Work item
Find the line holding "1466x812 pixels." in the entries below. Give it again exactly, along with every line after it up to and including the line holding "Task: Open more options in Suggest panel".

Stored items from a collection:
● ● ● ● ●

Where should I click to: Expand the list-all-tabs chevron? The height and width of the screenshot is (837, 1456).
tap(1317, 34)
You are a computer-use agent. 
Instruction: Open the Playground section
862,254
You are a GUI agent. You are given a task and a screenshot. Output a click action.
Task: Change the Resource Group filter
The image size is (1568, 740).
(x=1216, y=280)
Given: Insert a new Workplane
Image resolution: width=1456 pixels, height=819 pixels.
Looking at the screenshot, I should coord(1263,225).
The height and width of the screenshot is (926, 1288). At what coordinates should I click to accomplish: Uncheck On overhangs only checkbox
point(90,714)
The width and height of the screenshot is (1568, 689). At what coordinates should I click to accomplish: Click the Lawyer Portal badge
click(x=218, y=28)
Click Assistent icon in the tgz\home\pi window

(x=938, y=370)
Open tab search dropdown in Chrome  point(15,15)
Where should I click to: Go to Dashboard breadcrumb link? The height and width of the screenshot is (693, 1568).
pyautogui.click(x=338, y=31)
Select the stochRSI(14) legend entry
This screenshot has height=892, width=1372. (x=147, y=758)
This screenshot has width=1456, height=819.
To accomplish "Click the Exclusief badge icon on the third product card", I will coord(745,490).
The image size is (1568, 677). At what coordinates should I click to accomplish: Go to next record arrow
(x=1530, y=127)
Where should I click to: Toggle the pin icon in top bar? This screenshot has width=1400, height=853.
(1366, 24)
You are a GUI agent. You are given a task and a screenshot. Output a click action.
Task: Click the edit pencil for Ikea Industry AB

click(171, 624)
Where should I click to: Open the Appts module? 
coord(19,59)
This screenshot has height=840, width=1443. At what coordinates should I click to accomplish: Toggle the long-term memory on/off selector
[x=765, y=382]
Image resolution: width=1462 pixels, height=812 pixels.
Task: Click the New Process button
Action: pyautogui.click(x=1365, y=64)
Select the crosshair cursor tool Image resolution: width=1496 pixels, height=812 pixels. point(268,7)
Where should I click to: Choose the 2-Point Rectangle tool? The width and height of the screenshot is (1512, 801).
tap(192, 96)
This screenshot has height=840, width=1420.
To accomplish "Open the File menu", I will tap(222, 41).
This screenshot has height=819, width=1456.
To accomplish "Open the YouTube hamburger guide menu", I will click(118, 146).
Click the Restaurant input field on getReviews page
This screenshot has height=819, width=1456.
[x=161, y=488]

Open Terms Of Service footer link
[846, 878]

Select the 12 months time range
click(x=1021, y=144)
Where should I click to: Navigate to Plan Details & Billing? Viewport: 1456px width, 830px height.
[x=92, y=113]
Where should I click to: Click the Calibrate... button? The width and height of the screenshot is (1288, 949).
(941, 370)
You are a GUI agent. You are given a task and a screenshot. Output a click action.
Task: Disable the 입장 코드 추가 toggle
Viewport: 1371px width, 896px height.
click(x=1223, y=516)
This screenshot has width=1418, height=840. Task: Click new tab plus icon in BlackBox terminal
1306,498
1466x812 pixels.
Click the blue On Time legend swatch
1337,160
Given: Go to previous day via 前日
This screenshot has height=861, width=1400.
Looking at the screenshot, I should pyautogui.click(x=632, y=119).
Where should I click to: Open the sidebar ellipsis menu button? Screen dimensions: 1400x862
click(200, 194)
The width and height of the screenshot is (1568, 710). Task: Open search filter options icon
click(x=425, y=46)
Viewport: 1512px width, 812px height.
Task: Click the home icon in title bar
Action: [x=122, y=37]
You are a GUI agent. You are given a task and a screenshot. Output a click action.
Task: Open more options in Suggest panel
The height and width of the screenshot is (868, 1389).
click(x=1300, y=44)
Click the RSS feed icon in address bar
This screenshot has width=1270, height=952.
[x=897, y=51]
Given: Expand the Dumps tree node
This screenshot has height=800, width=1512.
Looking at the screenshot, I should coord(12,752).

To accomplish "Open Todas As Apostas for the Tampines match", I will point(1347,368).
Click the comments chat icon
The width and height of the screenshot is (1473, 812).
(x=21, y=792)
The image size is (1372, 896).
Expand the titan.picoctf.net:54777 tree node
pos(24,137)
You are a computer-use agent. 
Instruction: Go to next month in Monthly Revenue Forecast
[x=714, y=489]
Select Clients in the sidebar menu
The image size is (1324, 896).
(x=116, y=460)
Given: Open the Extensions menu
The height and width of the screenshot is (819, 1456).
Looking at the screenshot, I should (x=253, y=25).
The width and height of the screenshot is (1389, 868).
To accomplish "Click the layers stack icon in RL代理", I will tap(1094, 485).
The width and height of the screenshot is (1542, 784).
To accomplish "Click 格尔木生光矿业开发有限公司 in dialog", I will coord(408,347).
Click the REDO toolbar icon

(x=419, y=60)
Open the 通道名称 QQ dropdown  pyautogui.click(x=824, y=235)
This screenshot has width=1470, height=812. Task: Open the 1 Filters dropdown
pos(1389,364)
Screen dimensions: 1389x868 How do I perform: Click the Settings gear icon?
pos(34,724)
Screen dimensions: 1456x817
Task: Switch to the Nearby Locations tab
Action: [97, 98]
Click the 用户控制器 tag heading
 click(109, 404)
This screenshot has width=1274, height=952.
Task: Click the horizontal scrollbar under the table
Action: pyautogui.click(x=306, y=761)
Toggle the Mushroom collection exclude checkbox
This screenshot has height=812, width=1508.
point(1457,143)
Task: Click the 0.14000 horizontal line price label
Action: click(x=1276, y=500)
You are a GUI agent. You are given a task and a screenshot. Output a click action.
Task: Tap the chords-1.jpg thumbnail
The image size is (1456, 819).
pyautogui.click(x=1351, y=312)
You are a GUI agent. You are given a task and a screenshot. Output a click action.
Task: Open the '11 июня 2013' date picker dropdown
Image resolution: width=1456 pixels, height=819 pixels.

● ● ● ● ●

Answer to the exercise
1466x812 pixels.
Click the blue On Time legend swatch
1337,160
Given: Go to previous day via 前日
This screenshot has height=861, width=1400.
Looking at the screenshot, I should pyautogui.click(x=632, y=119).
Where should I click to: Open the sidebar ellipsis menu button? Screen dimensions: 1400x862
click(200, 194)
The width and height of the screenshot is (1568, 710). Task: Open search filter options icon
click(x=425, y=46)
Viewport: 1512px width, 812px height.
Task: Click the home icon in title bar
Action: [x=122, y=37]
You are a GUI agent. You are given a task and a screenshot. Output a click action.
Task: Open more options in Suggest panel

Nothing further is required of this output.